Going with similar arguments on various forum threads, and having a bias against using closers myself, I shifted most of my teams having the whole bullpen on either setup A or setup B (it seems, correct me if I am wrong here, that unless the setup A pitchers are worn out, setup Bs usually come in only when your team is losing).
But I found that in a lot of these teams, even when I had high IP pitchers (Steele, Nehf, Toney, Ramsey, Potter, Berry, Beene - often at least two of these) that the entire staff went into blue with some in red in no time at all. When I moved say, Nehf or Steele to Long A and Bailey or Gossage or Rivera or Eckersley to closer they were back to 100% pretty quickly. This happened on three or four teams. I am aware that there are a lot of variables at work here that I haven't had the time to analyze: frequency of high score or extra-inning games, pitch count of my starters, 3 or 4 man rotations etc. but my impression at least is that this phenomenon spread through my squads like wildfire and was spent when I moved everyone back to defined roles despite my bias against doing so.
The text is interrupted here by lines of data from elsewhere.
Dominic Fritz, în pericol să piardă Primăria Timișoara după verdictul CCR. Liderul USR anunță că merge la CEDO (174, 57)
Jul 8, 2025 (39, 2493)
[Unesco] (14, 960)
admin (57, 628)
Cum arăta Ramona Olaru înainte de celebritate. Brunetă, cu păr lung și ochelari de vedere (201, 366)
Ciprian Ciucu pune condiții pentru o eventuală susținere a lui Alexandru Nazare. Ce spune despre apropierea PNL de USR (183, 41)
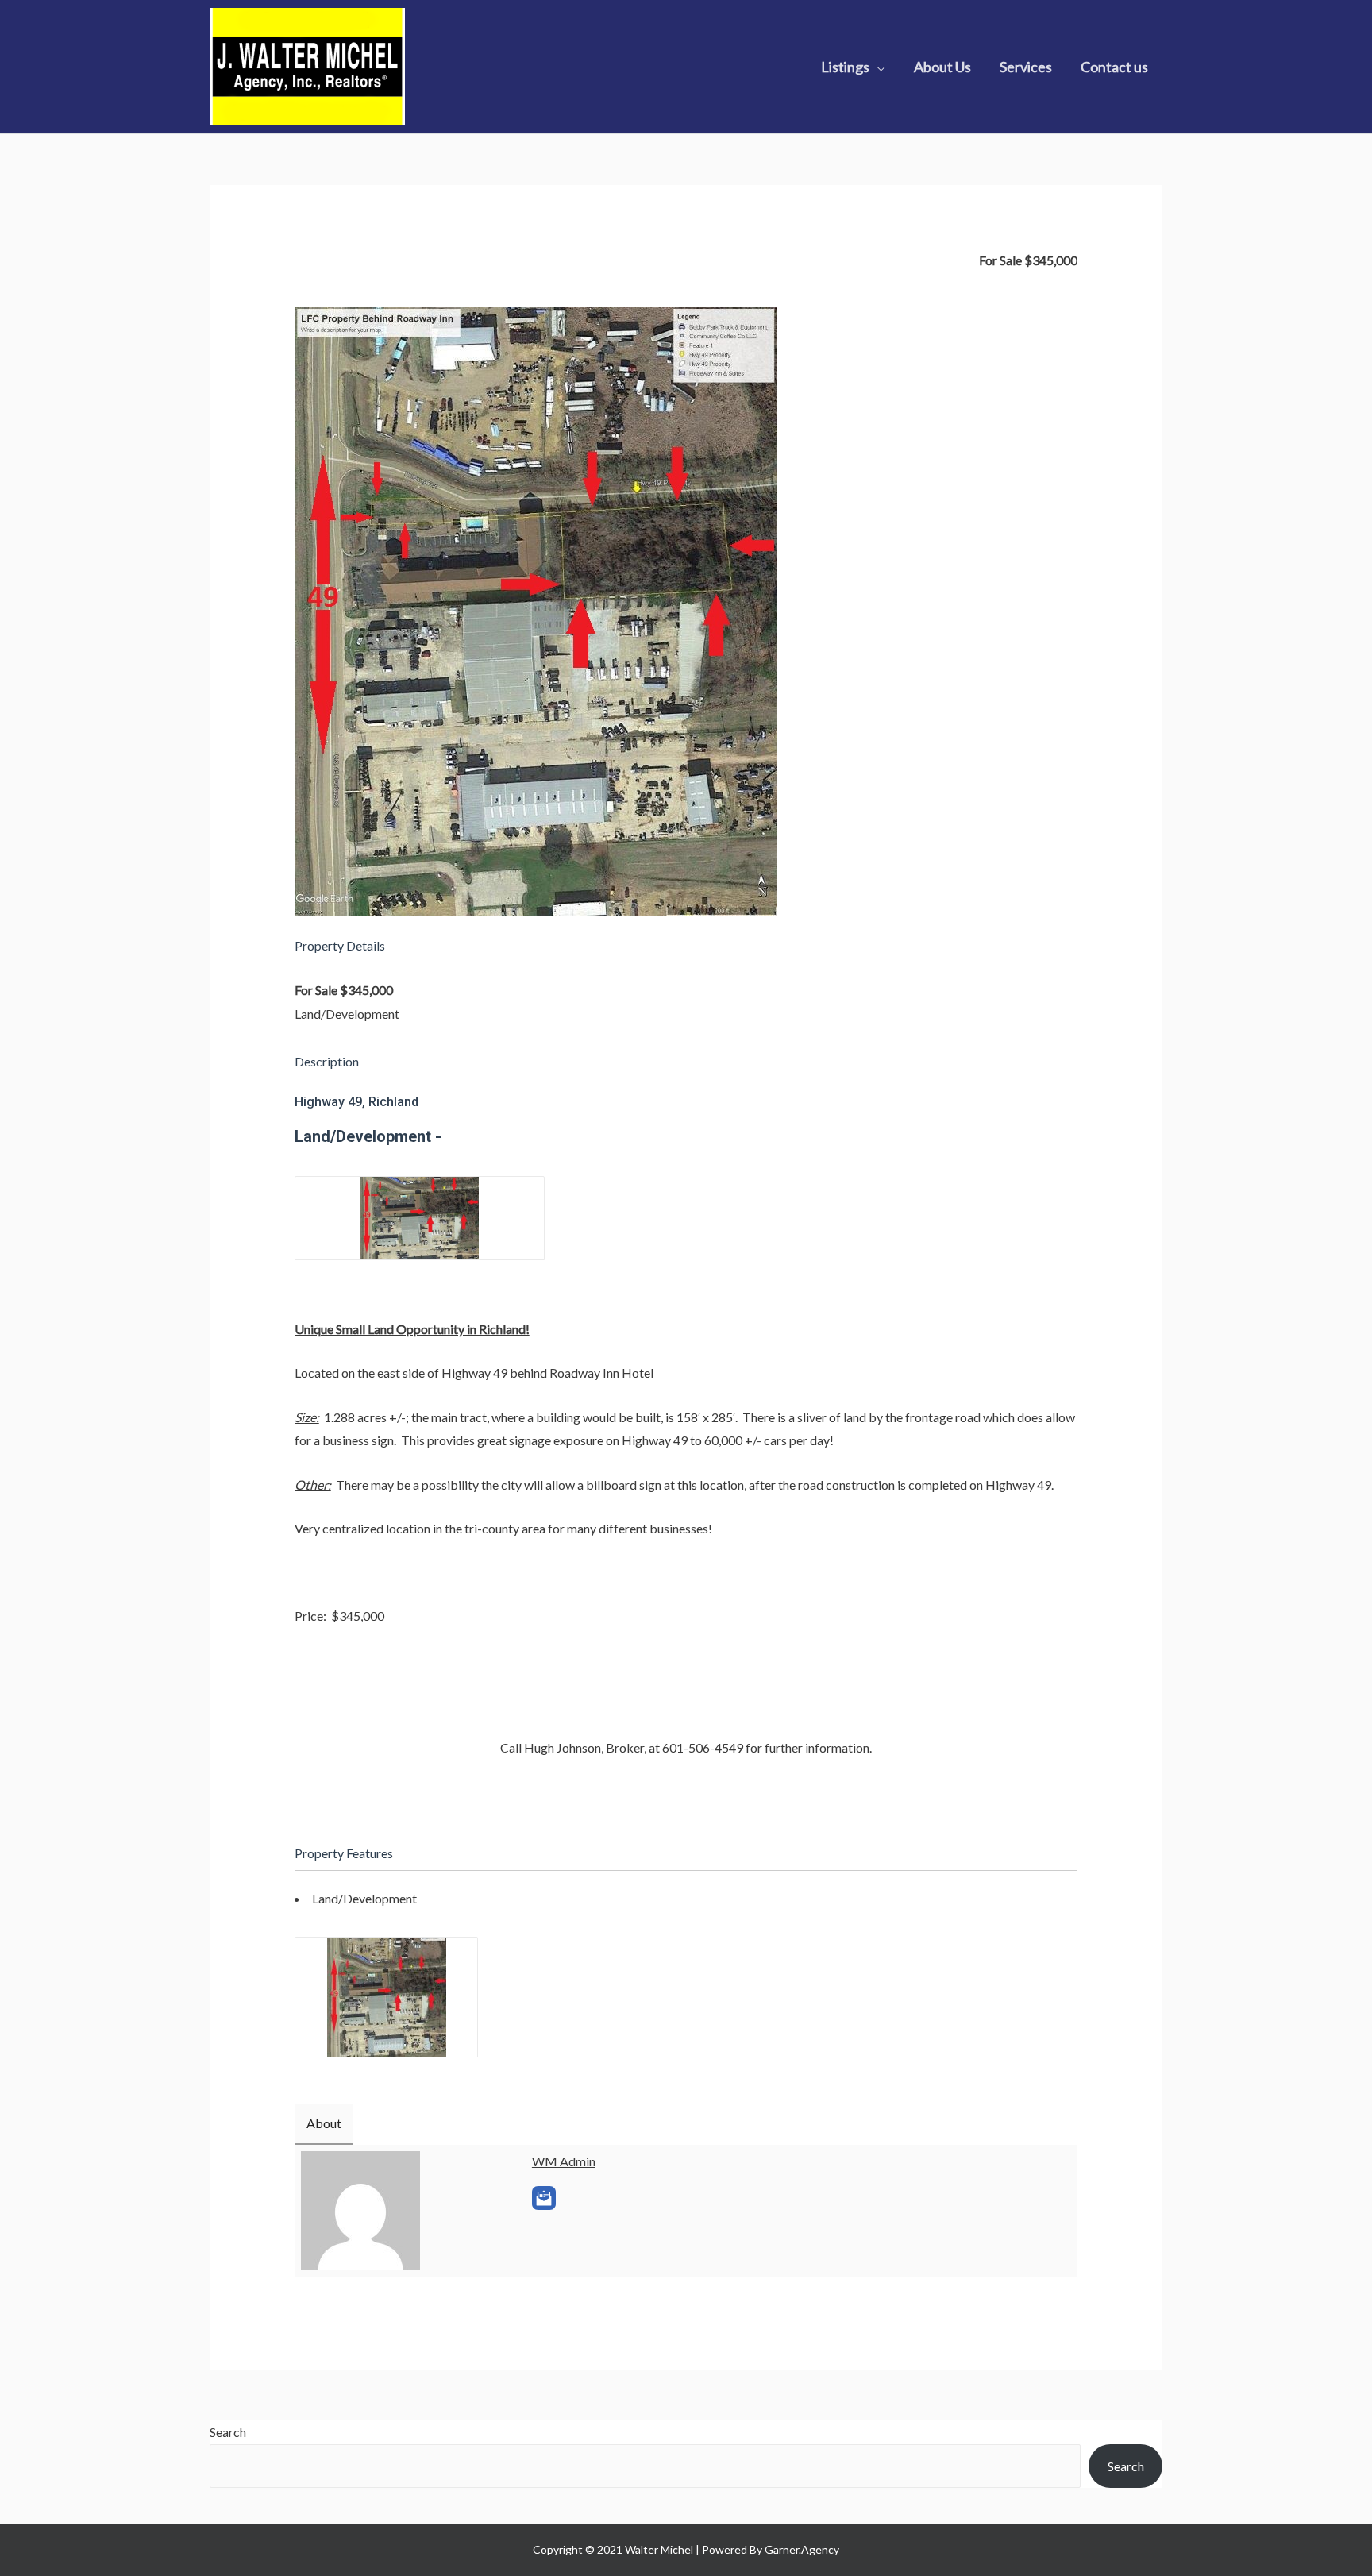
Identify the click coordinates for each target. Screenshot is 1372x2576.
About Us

Since the assumption is that the setup man will pitch in around 70 game, closers in around 50 (if I remember correctly) and long relievers somewhere in between, I wonder if the explanation (again, if this was not coincidence) is that the SIM thinks that each of these setup men will pitch 70 games, 2 or more innings when in fact if you have 6 of them none will have to work that hard, but that overall staff situation is not taken into account when evaluating likely individual overuse?
Is this a problem others trying this strategy have encountered as well? Is there a study of it?